▶ **Do this**: Could you update the material below by changing every "Select" to "Choose", keeping everything else the same and leaving the pictures out?

Word and element location records:

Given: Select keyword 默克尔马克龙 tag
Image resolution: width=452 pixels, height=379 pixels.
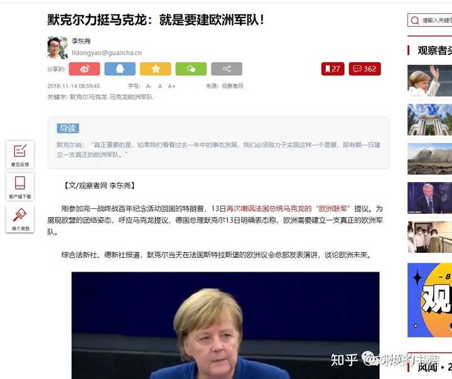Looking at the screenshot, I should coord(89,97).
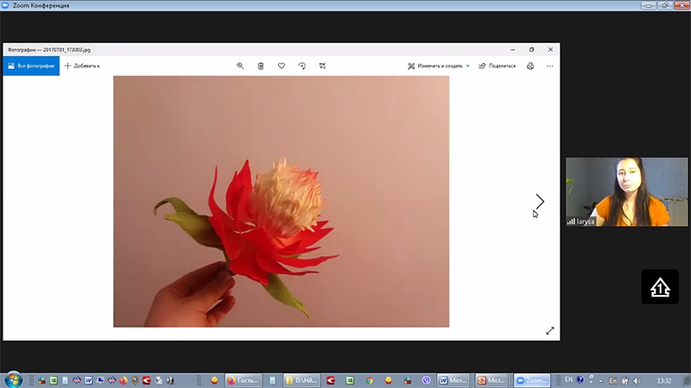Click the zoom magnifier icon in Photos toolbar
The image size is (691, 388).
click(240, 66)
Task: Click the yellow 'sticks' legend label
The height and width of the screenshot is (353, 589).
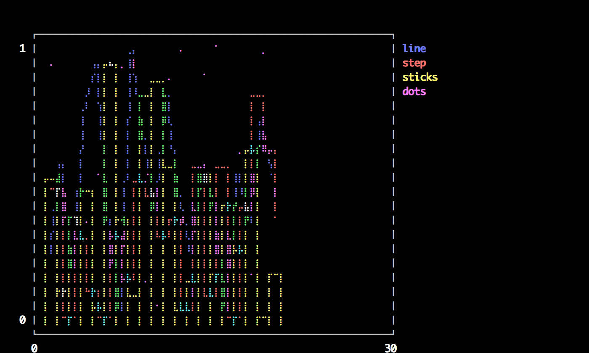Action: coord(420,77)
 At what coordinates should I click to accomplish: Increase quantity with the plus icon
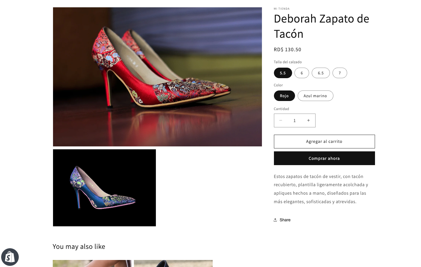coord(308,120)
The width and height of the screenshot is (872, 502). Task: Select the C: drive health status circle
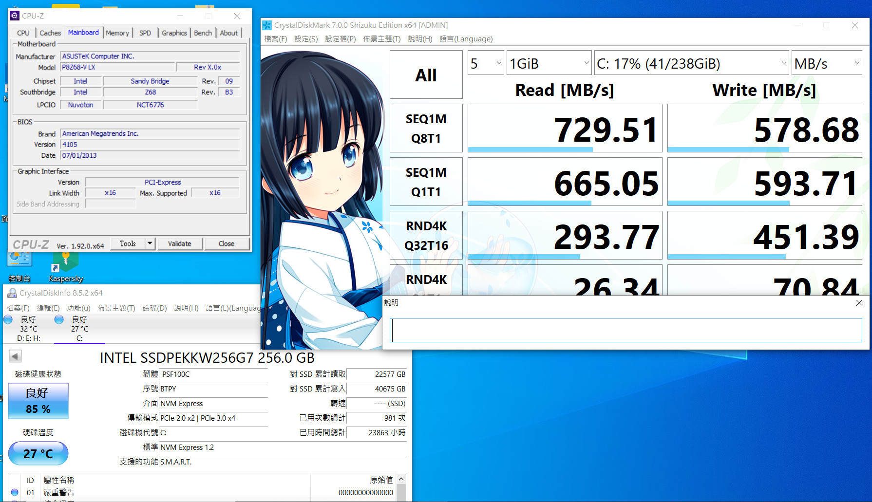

▶ **Result for this task**:
Given: Choose keyword 默克尔马克龙 tag
Image resolution: width=452 pixels, height=379 pixels.
Looking at the screenshot, I should coord(89,97).
Click the zoom magnifier icon in Photos toolbar
The image size is (691, 388).
click(240, 66)
Task: Click the yellow 'sticks' legend label
The height and width of the screenshot is (353, 589).
Action: coord(420,77)
 At what coordinates should I click to accomplish: Increase quantity with the plus icon
coord(308,120)
The width and height of the screenshot is (872, 502). Task: Choose the C: drive health status circle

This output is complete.